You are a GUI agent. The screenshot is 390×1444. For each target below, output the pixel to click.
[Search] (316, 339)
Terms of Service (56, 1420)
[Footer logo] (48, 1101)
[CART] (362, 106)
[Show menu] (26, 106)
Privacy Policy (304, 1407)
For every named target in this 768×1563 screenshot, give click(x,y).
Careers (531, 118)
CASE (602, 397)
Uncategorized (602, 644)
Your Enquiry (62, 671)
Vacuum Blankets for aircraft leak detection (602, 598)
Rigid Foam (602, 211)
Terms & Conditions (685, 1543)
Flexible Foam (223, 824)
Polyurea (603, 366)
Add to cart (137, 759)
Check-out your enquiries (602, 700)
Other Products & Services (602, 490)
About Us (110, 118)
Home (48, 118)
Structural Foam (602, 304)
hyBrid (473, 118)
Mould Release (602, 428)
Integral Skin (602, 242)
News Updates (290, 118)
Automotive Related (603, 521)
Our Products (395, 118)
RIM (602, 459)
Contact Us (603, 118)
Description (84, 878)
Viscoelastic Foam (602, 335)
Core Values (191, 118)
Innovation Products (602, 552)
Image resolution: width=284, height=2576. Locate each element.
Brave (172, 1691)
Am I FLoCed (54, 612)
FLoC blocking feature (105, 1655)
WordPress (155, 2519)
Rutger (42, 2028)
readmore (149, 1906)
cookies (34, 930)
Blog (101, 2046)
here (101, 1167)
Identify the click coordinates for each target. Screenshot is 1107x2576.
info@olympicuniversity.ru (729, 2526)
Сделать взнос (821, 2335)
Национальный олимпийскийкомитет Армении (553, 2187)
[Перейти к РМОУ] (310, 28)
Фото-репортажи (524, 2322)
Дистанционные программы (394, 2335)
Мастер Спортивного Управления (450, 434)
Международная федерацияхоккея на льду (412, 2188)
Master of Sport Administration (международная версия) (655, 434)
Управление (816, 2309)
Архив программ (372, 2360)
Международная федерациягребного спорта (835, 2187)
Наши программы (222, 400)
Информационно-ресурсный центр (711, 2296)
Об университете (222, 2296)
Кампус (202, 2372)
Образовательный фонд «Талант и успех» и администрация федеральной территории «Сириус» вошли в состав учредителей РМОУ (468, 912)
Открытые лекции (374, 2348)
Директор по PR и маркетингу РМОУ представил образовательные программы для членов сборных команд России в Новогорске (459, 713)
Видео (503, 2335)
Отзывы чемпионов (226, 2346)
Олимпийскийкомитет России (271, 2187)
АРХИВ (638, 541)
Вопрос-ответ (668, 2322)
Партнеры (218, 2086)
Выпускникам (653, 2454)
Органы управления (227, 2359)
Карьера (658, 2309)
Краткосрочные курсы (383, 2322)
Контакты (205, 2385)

══════════════════════════════

- **HOW TO COMPLETE THIS TASK**: Only a number is wanted here: the tally of lines in the entries that include the word "target".

- **SOLVED EXERCISE**: 3